#### [Prompt]
Retype the line where "The height and" appears and each line that follows it down to the last line of the records below. Leave the pictures out.
____ Given information
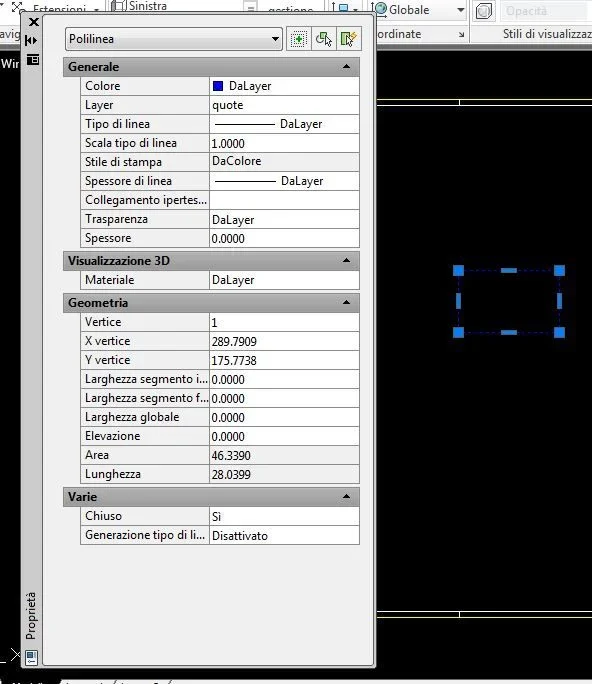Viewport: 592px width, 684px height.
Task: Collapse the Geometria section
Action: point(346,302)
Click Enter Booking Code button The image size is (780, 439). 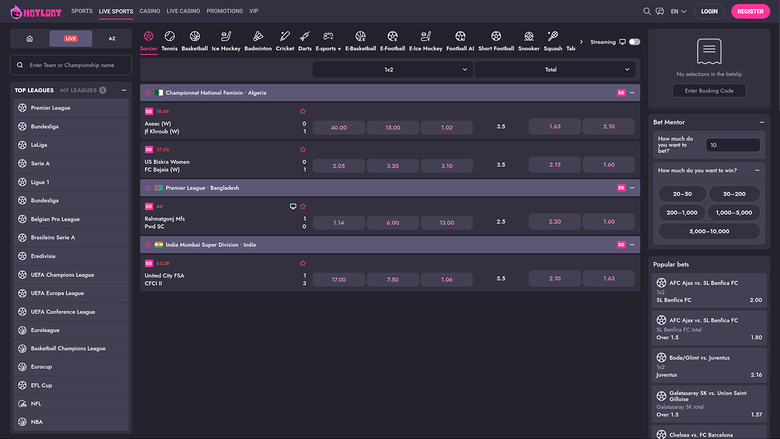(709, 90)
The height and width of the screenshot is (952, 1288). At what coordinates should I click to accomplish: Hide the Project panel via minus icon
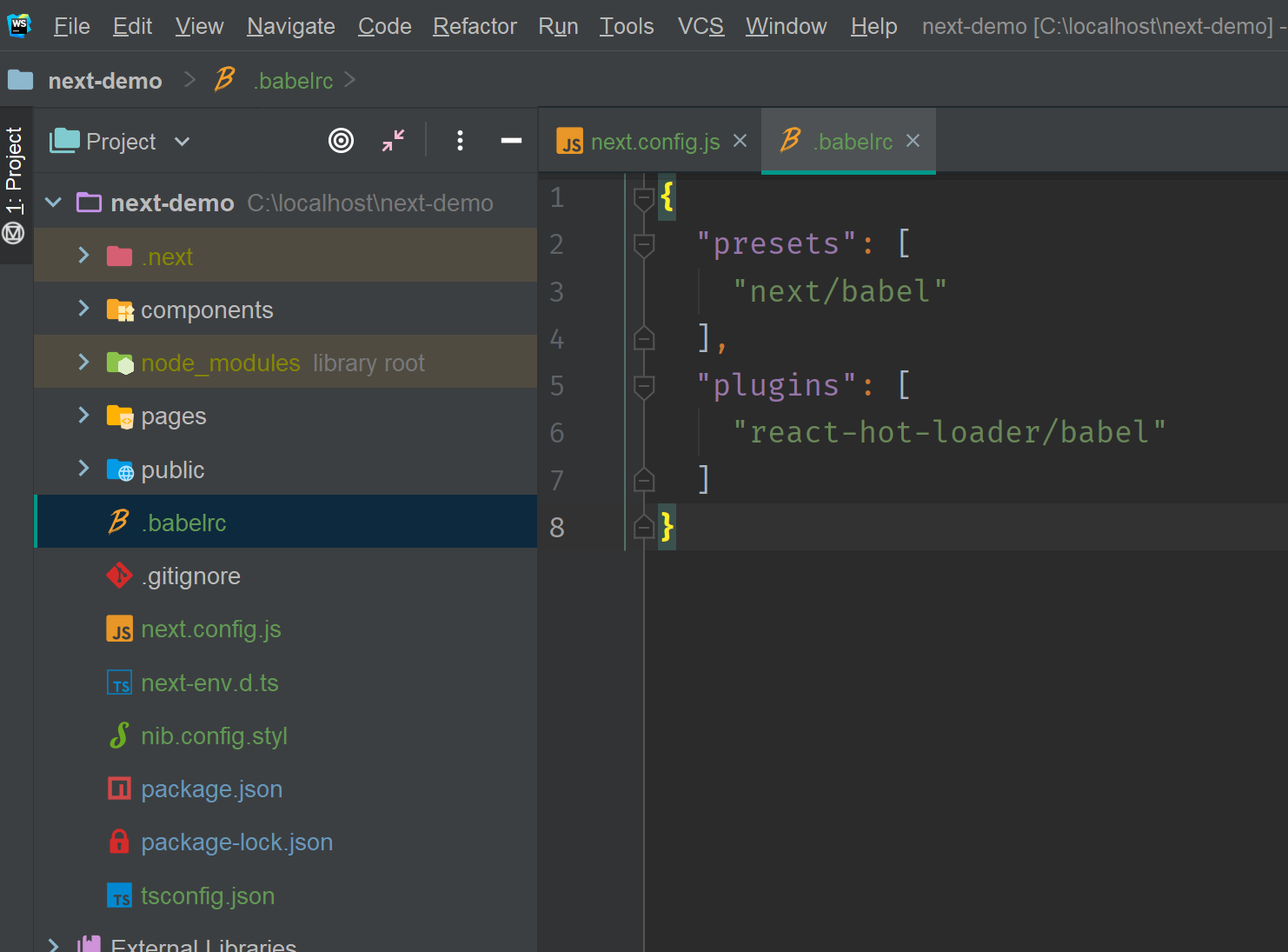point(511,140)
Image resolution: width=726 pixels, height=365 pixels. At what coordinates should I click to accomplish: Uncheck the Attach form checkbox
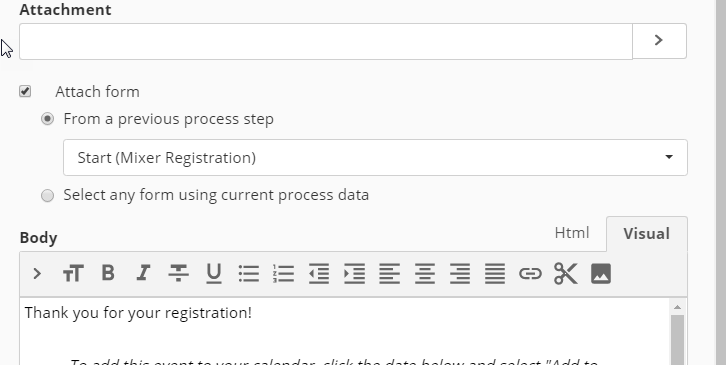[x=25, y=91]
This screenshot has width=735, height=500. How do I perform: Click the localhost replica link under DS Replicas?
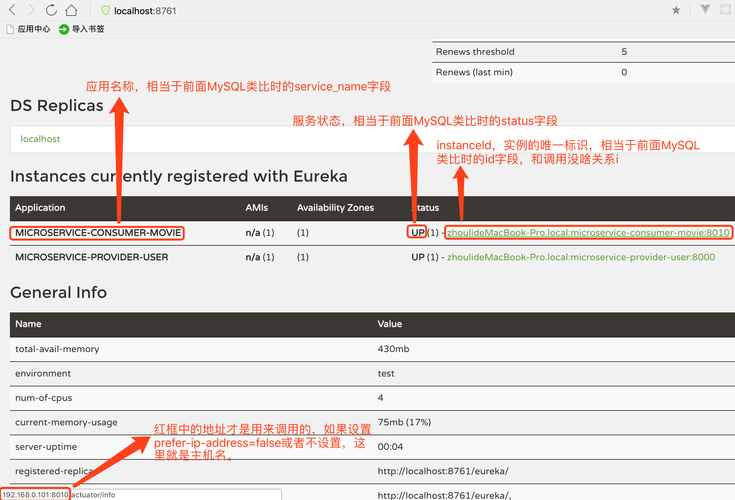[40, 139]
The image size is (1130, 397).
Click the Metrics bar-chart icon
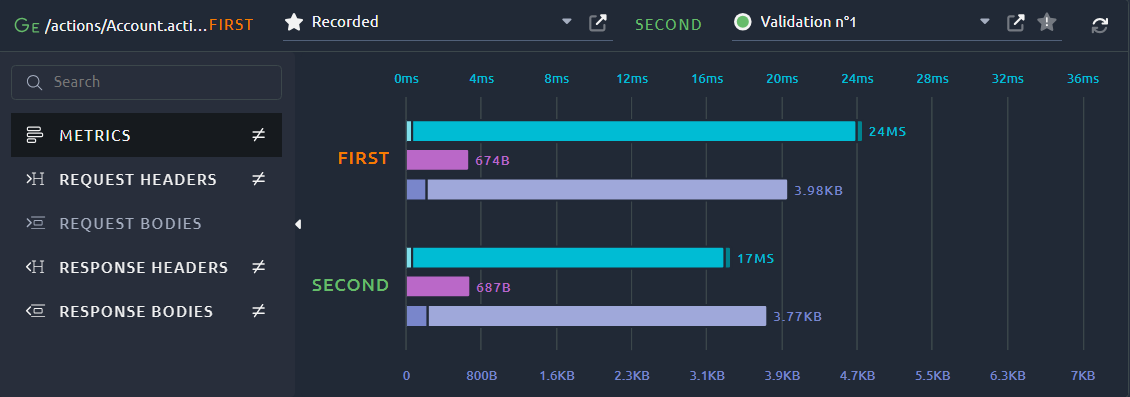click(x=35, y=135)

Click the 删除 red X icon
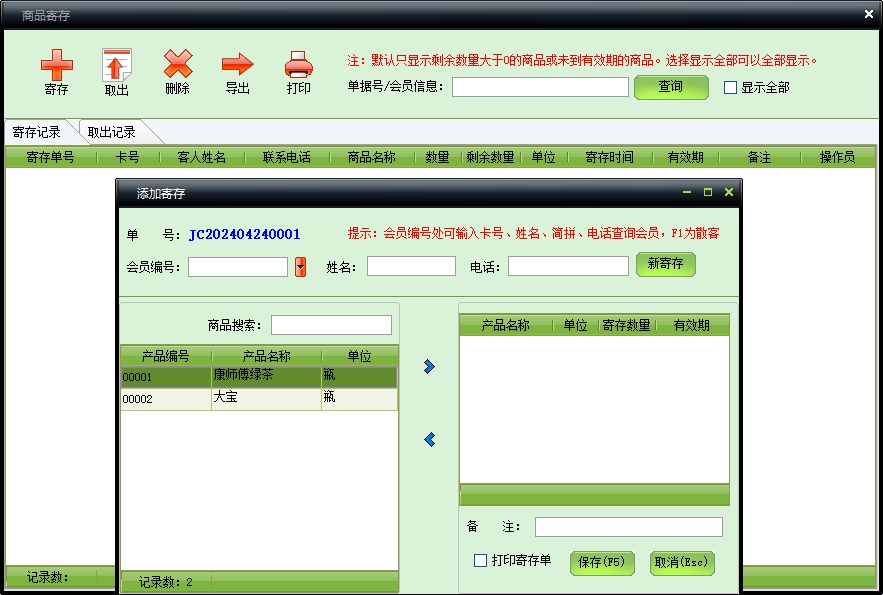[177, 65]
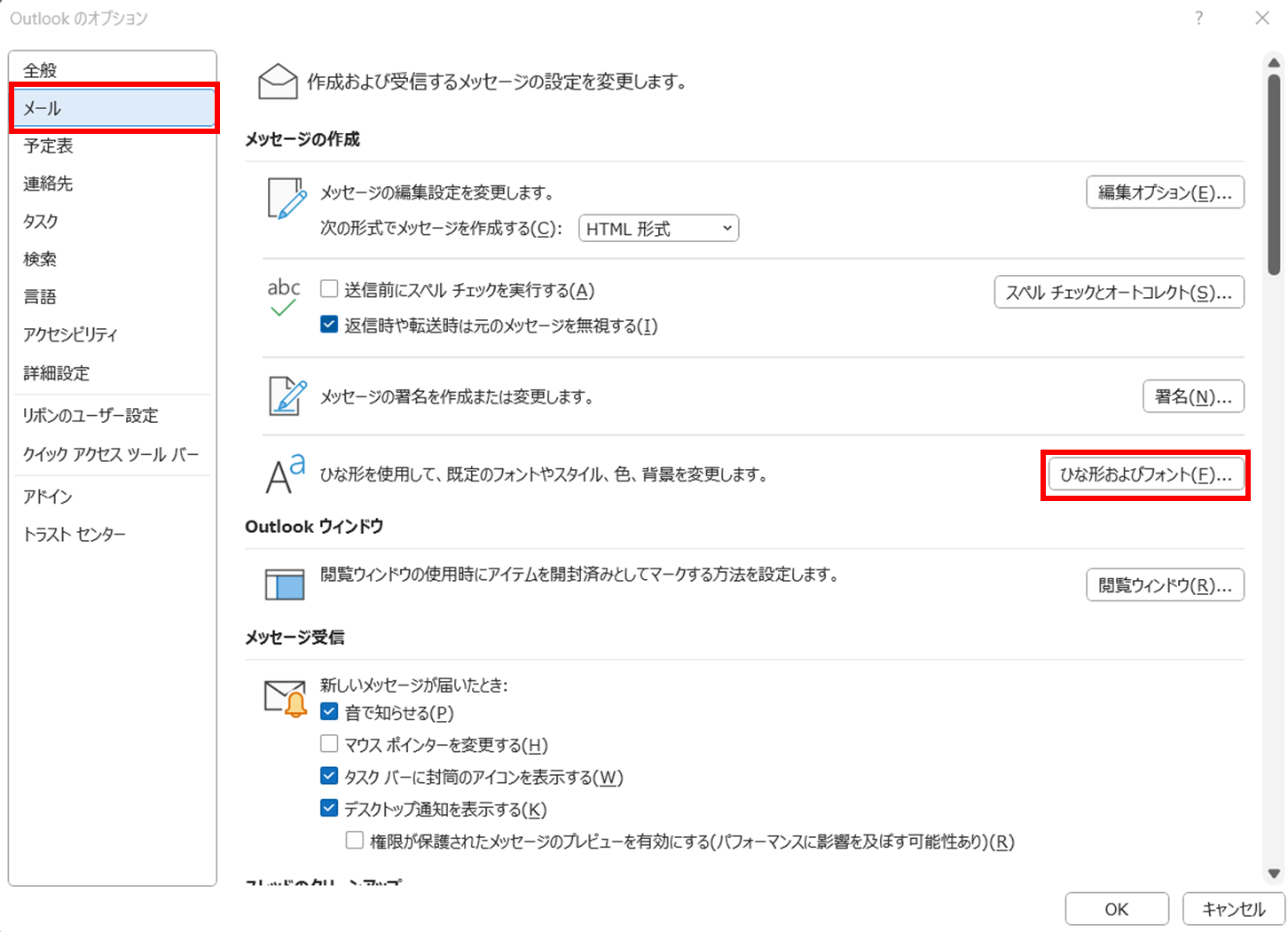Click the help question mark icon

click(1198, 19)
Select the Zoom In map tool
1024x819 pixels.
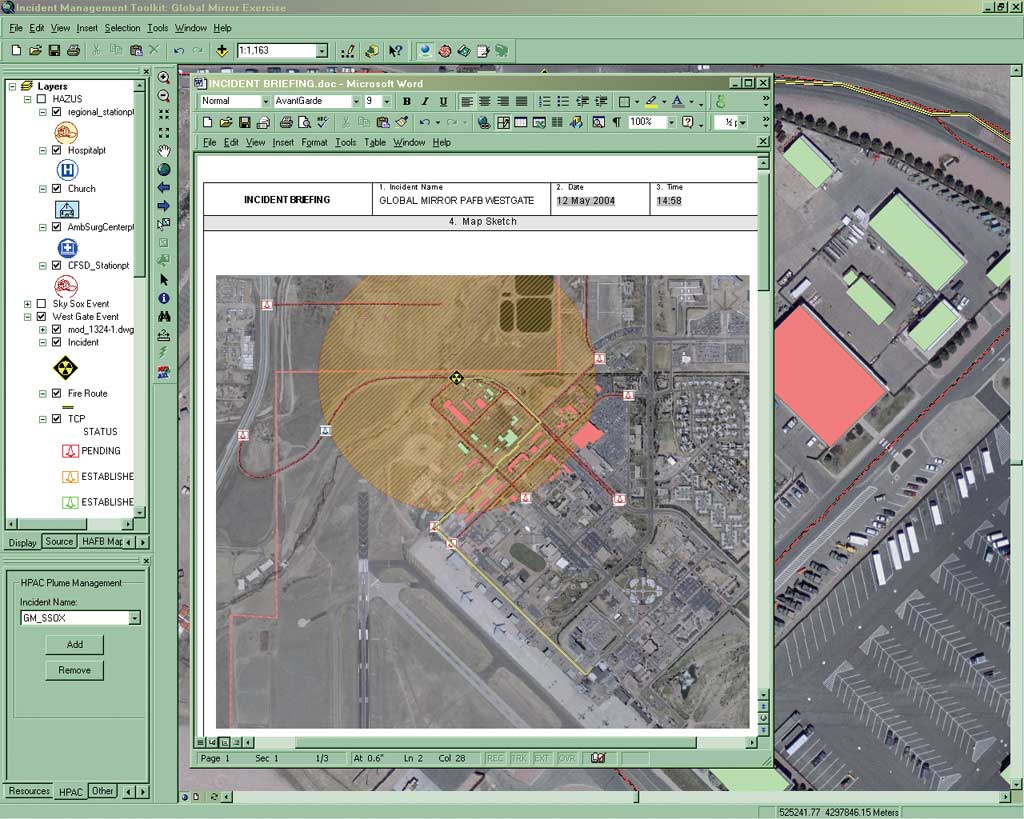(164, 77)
________
#### [Result]
The height and width of the screenshot is (952, 1288). At what coordinates should I click to accomplish: Hide the Project panel via minus icon
point(511,140)
Image resolution: width=726 pixels, height=365 pixels. At what coordinates should I click to accomplish: Uncheck the Attach form checkbox
[x=25, y=91]
This screenshot has width=735, height=500. How do I perform: Click the localhost replica link under DS Replicas?
[40, 139]
The image size is (1130, 397).
Click the Metrics bar-chart icon
click(x=35, y=135)

Click the 删除 red X icon
[177, 65]
Click the help question mark icon

click(1198, 19)
Select the Zoom In map tool
1024x819 pixels.
(164, 77)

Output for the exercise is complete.